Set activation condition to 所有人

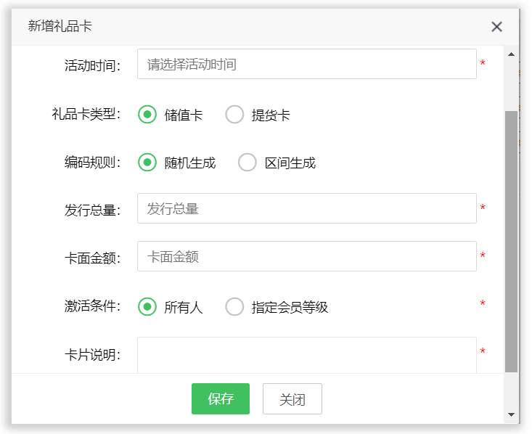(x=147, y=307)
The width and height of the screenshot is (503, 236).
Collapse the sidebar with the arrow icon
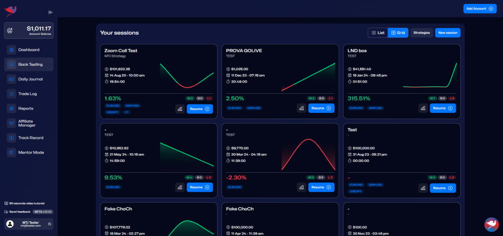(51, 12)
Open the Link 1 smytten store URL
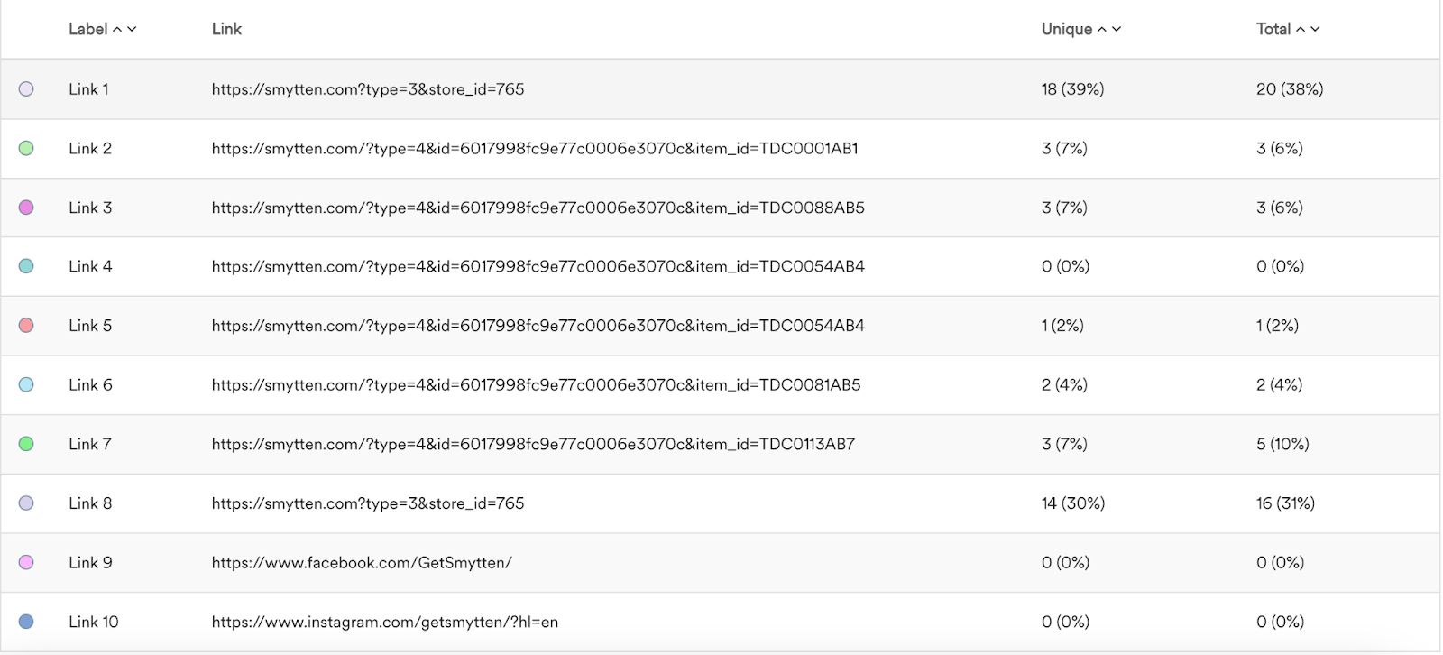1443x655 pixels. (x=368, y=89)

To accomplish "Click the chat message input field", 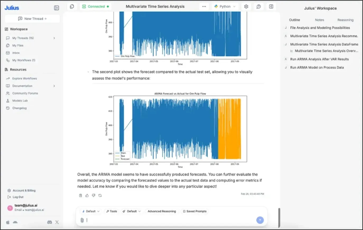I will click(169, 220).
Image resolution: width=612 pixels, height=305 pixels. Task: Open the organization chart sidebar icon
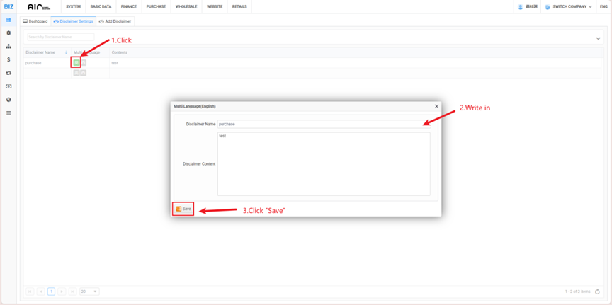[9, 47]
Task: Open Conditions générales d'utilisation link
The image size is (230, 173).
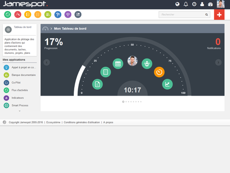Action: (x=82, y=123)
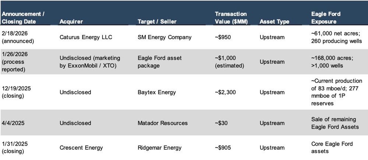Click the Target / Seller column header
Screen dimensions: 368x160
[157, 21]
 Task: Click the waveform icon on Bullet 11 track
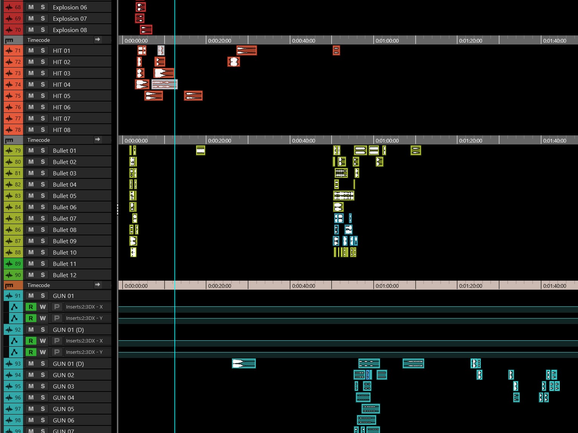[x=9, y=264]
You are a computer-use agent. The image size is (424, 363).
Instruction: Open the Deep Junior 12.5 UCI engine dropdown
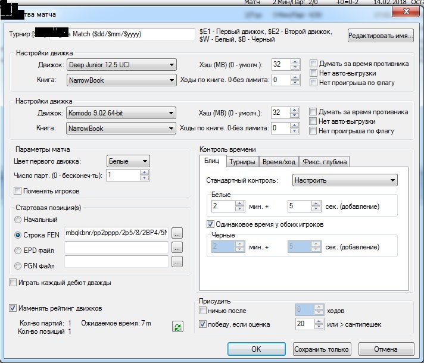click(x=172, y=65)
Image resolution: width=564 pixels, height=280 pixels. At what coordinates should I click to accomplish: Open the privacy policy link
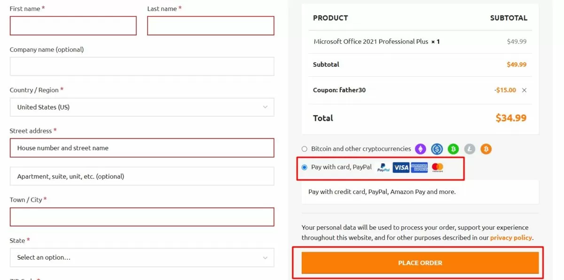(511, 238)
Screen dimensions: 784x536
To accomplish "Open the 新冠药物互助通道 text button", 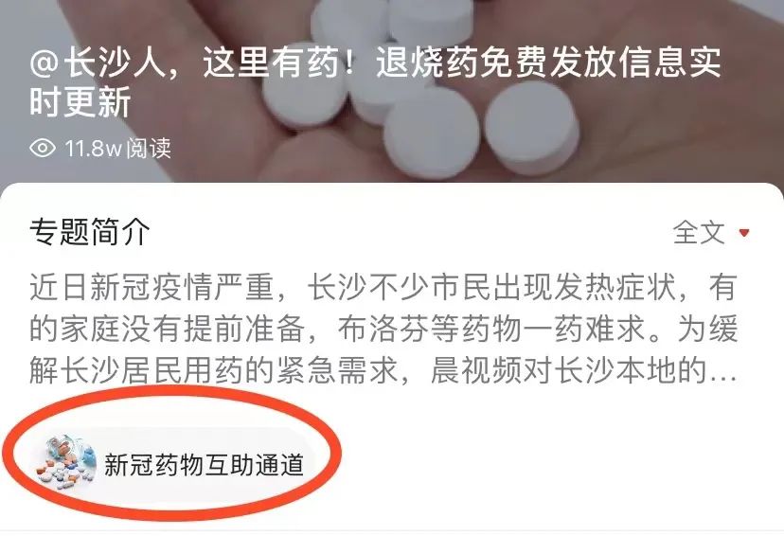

◆ ◆ ◆ ◆ ◆

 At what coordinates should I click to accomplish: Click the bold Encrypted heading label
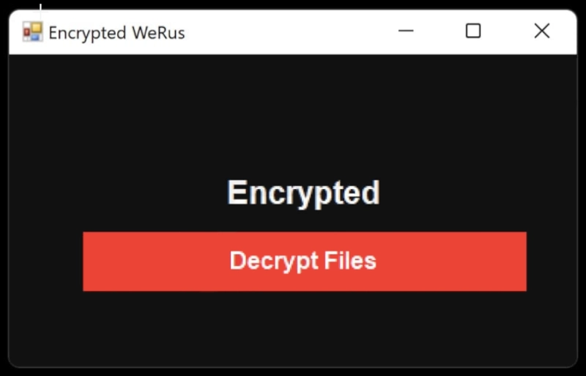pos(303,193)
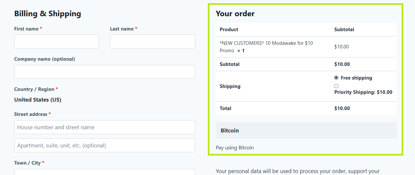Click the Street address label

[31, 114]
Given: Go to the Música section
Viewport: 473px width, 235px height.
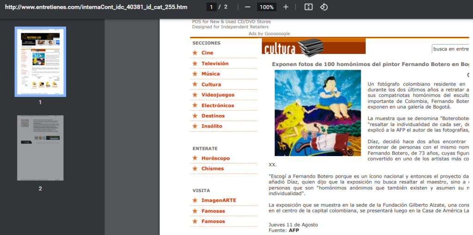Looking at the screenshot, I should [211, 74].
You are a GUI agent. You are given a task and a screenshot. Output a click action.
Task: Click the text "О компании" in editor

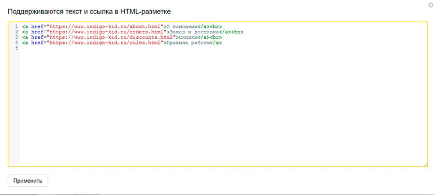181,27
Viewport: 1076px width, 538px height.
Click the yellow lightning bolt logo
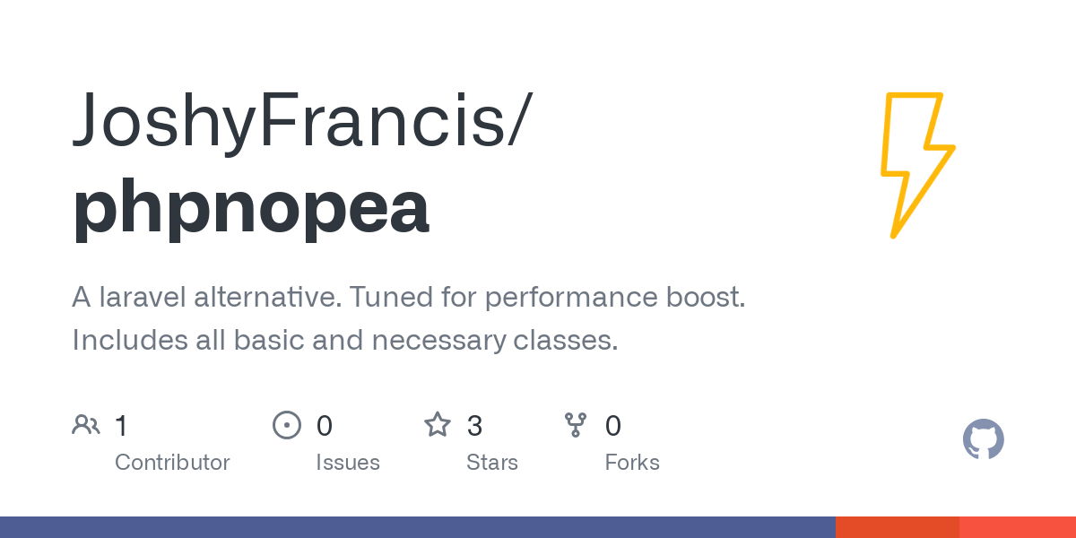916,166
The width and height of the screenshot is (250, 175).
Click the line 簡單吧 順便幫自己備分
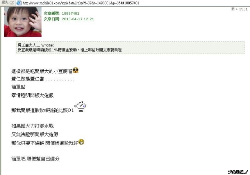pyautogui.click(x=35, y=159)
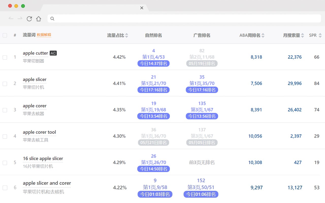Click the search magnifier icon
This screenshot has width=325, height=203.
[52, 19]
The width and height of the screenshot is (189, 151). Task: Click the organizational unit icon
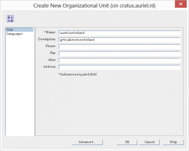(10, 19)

◆ ◆ ◆ ◆ ◆

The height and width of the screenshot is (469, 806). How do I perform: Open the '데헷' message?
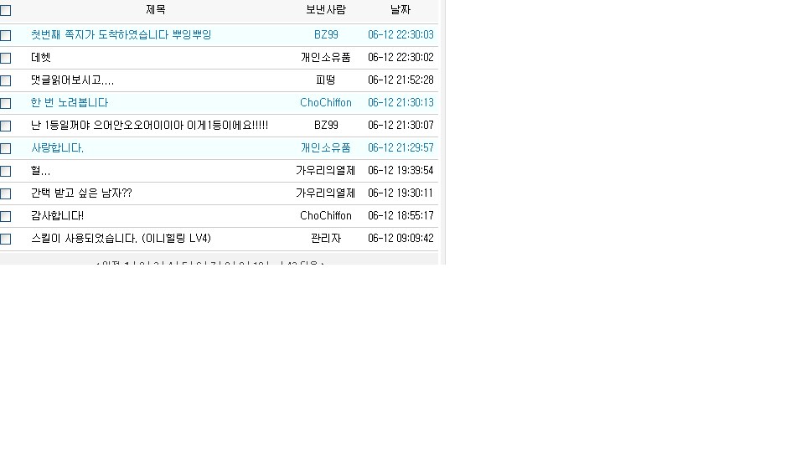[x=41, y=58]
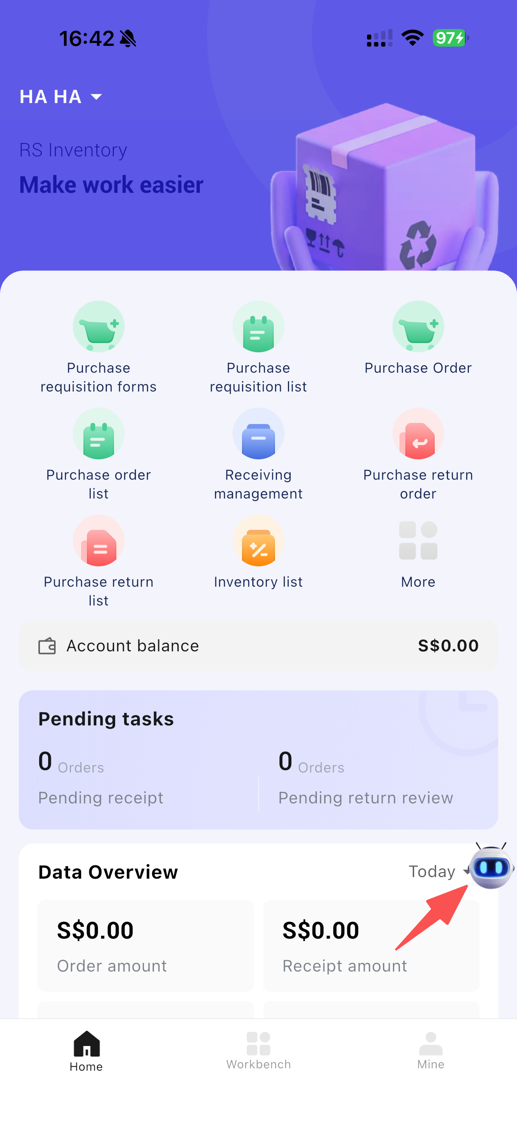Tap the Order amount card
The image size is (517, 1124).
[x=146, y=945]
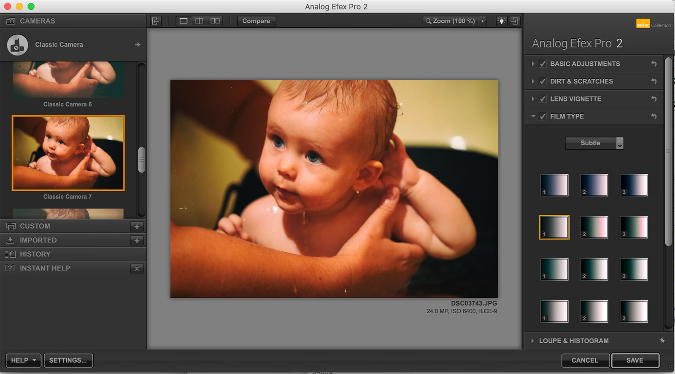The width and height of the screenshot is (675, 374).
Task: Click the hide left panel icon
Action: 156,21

◆ ◆ ◆ ◆ ◆

_What this task involves:_
In the listing above, find the line containing "Screen dimensions: 784x536" and the line containing "the 新冠药物互助通道 text", then print exactly those two lines and every line between them, minus the pictures.

_Exercise output:_
Screen dimensions: 784x536
To accomplish "Open the 新冠药物互助通道 text button", 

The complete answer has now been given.